In 1997, in the earlier years of the Blair project, socialists advocated the idea of "a new Labour Representation Committee" to regroup the working-class core in the Labour Party against the "New Labour" leadership. London UNISON activist Geoff Martin wrote in Workers' Liberty:
"There is now a solid case for reforming the Labour Representation Committee as a pressure group within the party. This was originally formed by trade unionists and socialists who realised that the old Liberal Party could not be relied upon to represent the interests of labour. More than 100 years later, a similar set of conditions has been created by the hijackers behind New Labour.
"A reformed Labour Representation Committee makes great sense in the current political climate. To be successful, it would need to involve trade unions at a national level, along with a solid core of Labour MPs..."
In the earlier years of the Blair government, almost all the union leaders were servile and compliant, and the notion of a broad new political action committee based on at least a significant minority of trade unions came to look remote and unrealistic. Socialists still pursued the general argument for trade-union self-assertion and for independent working-class political representation, but the specific "Labour Representation Committee" formula lacked grip.
Labour Party conference 2002 changes that. Whether the phrase "Labour Representation Committee" will catch on or not, socialists should be arguing for the trade-union "awkward squad" to get together, to organise links down to local and grass-roots level, and make itself an organised, consistently-campaigning force in the labour movement, together with those Labour MPs and constituency activists willing to challenge Blair.
Such a body should, for example:
* Build both industrial and political support for the firefighters;
* Go ahead and implement the Labour Party conference decision which Blair has dismissed, for an independent inquiry into PFI, while at the same time campaigning to stop PFI and other privatisations, for example PPP on the Tube;
* Campaign against the war on Iraq, not just by adding unions' names to lists of sponsors for big demonstrations, but by organising leafletting, petitioning and meetings at workplaces;
* Work to get class-struggle trade-unionists selected as Labour candidates through mass sign-up campaigns in workplaces, directed not at supporting the Labour Party in general but at getting candidates selected to represent working-class constituencies who are committed to trade-union rights and to public services.
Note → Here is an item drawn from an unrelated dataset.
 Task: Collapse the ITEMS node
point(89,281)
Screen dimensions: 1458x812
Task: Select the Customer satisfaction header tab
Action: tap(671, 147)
* Set and proclaim the aim of winning a workers' government, answerable to the labour movement, pushing through policies to serve working-class interests.
We still need the Socialist Alliance: we cannot afford to wait until the trade unions move, or slow down the tempo of socialist political and electoral activity to the pace of the mixed bag of "awkward squad" trade-union leaders. But socialists need to transform the labour movement, not just build an "alternative" alongside it. Socialist Alliance activists in the unions should assist, ally with, and promote the organisation of the "awkward squad" right down to grass-roots level.